Sponsors of the Credit Card Competition Act saw the passage of the GENIUS Act on a preliminary vote as an opportunity to give the CCCA new life in advance of plans to reintroduce the legislation in the current Congress.
Attaching the bill to the GENIUS Act, which would regulate stablecoins, was seen as a natural fit for the CCCA, as GENIUS bill is the first major piece of banking legislation to come to the Senate floor in the three years since the CCCA was first introduced.
Attaching the CCCA to the Genius Act also made sense because few standalone bills get passed in the Senate. “Amendments are the way the Senate legislates,” says Doug Kantor, an executive committee member for the Merchants Payments Coalition and general counsel for the National Association of Convenience Stores. “The opportunity to attach to the GENIUS Act came up before the CCCA could be reintroduced in this Congress.”

During the previous Congress, sponsors of the CCCA considered attaching the CCCA to defense and spending bills, but opted not to. “It didn’t work out for procedural reasons,” Kantor adds.
Procedural reasons can include a proposed amendment being deemed unrelated or non-germane to the original bill’s purpose. The Senate still must approve the CCCA as an amendment to the GENIUS Act.
Despite being introduced in the previous two Congresses, the CCCA was never voted on. “If the CCCA is attached to the GENIUS Act, it’ll have a better chance of becoming law as freestanding bills focusing on regulating payment-network practices and fees have never had any real success the federal level,” Eric Grover, principal at the consultancy Intrepid Ventures, says by email.
The prospects of passage for the CCCA as an attachment to GENIUS Act could get complicated. Grover points out that “while the progressive wing of the Democrat Party supports the CCCA, it doesn’t back the GENIUS Act,” he says “And many Republicans and Democrats who support the Genuis Act would rather not have to vote on the CCCA.”
While the CCCA has partisan supporters, there are “plenty of senators who would prefer that Congress not intervene to direct how the fiercely competitive credit card network market works,” Grover adds.
One vocal Senate opponent of the CCCA is Thom Tillis of North Carolina, who reportedly said he would withdraw his support for the GENIUS Act if the CCCA is attached to it.
Tillis’s opposition to the CCCA is well known. But Kantor says that, last November during a Senate committee hearing on competition in the payments industry, Tillis warned representatives of Visa Inc. and Mastercard Inc. that if the networks cannot resolve their dispute with merchants over card-swipe fees Congress would settle the matter, and neither party would like the outcome.
“[Tillis’s] comments indicate that Congress is prepared to address the problem, if need be,” Kantor adds.

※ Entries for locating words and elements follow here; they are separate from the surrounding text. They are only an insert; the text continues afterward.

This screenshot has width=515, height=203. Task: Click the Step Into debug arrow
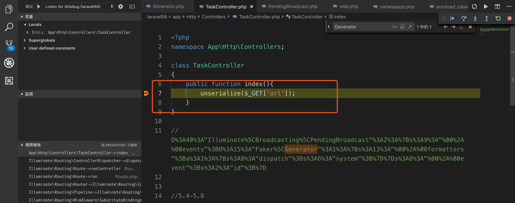(x=475, y=18)
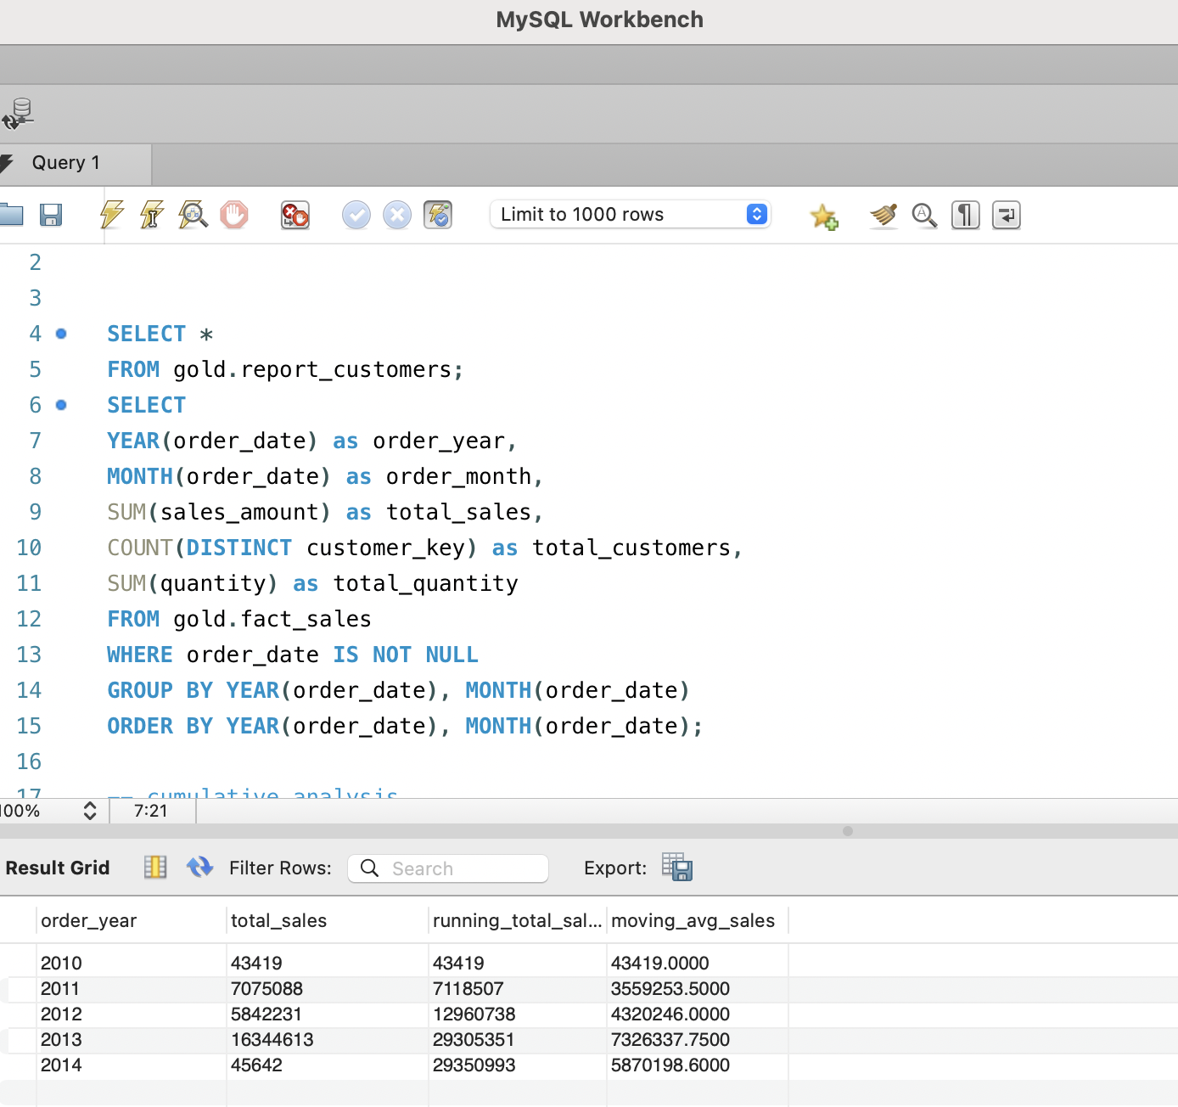Click the Filter Rows search field
Screen dimensions: 1178x1107
click(447, 868)
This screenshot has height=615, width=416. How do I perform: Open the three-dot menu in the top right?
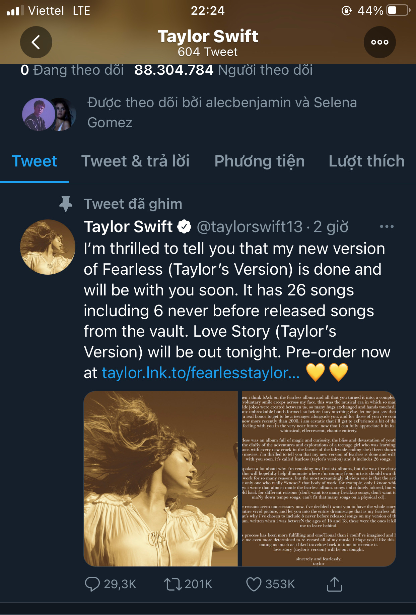coord(379,42)
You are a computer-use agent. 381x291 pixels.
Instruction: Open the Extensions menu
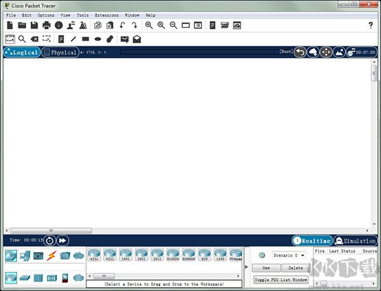pos(106,15)
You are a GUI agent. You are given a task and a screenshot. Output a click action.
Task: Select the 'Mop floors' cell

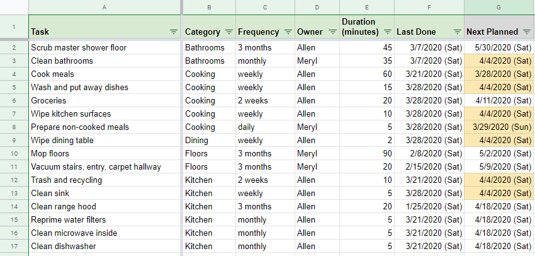[104, 153]
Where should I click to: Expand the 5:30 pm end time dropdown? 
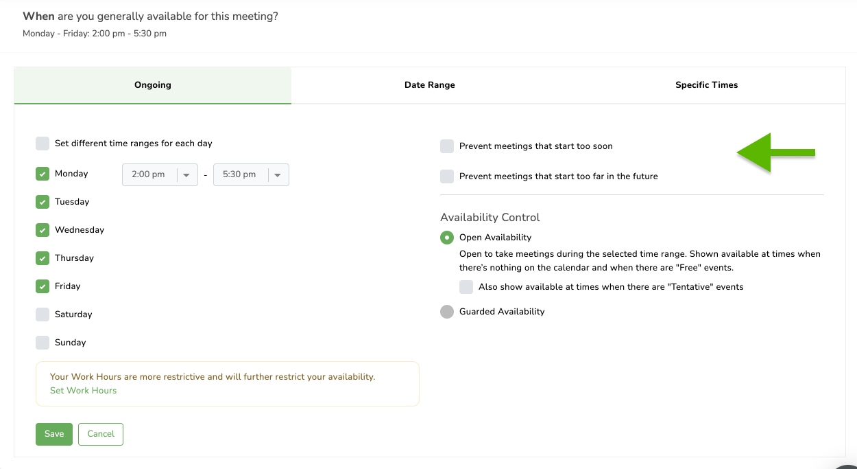tap(251, 175)
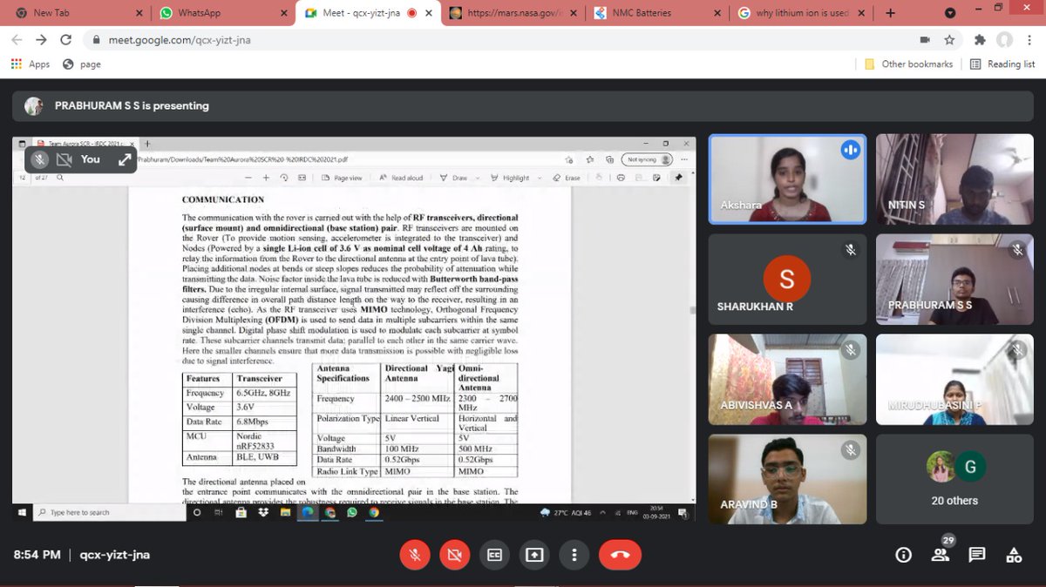
Task: Open the chat panel in Meet
Action: click(x=976, y=555)
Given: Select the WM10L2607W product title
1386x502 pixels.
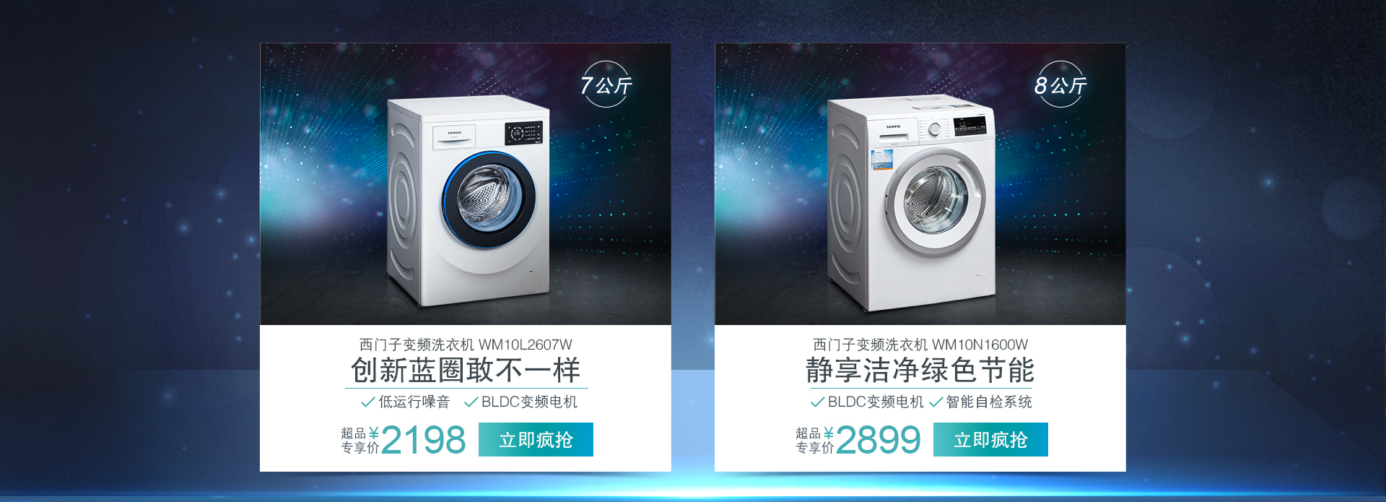Looking at the screenshot, I should [466, 345].
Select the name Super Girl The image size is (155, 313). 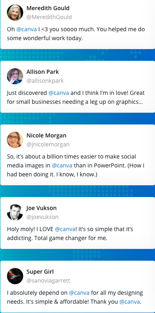[40, 272]
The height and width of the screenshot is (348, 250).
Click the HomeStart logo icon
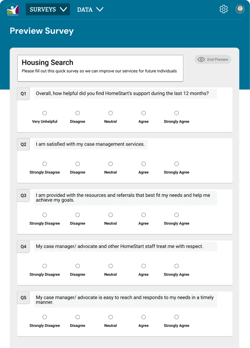coord(13,10)
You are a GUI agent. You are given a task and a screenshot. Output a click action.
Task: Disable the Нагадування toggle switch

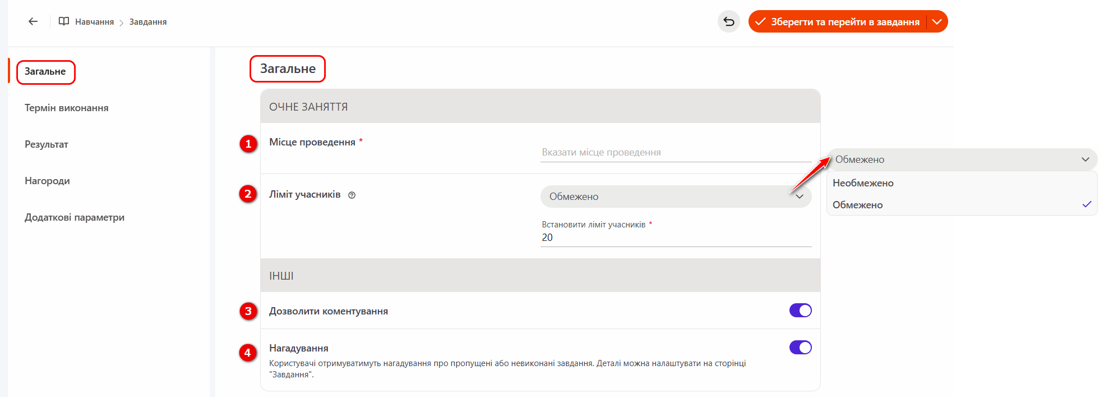click(x=800, y=348)
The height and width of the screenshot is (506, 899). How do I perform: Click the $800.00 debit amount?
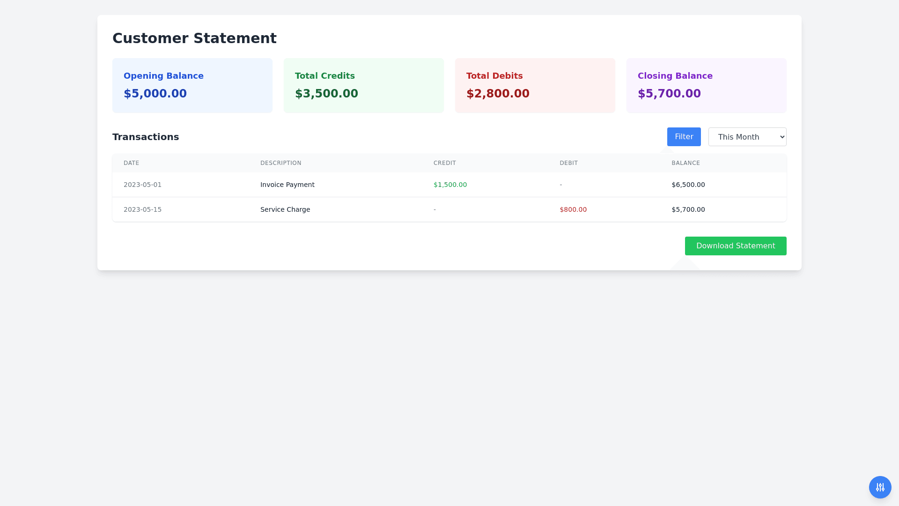573,209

But opponents of the CCCA argue previous payments regulations passed as amendments to larger bills have fallen short of expectations. Specifically, they point out that, while CCCA co-sponsor Sen. Dick Durbin of Illinois attached Regulation II, also known as the Durbin amendment, to the Dodd Frank Act more than a decade ago, the legislation failed to deliver on its promise of merchants passing along to consumers savings from the debit card fee caps imposed by the legislation.
“The Durbin amendment passed without regular order, and it appears they are trying to do the same with the CCCA,” a spokesperson for the Electronic Payments Coalition says by email. “The Durbin amendment was a failure—no savings for consumers, the loss of bank services for consumers, and higher rates of fraud.”
When making “monumental changes” to the payment systems, such as passing the CCCA, those changes “should be discussed and debated—especially when those changes hurt our economy, small businesses, cardholders and local communities—and should not be added to any train leaving the station,” the EPC spokesperson adds.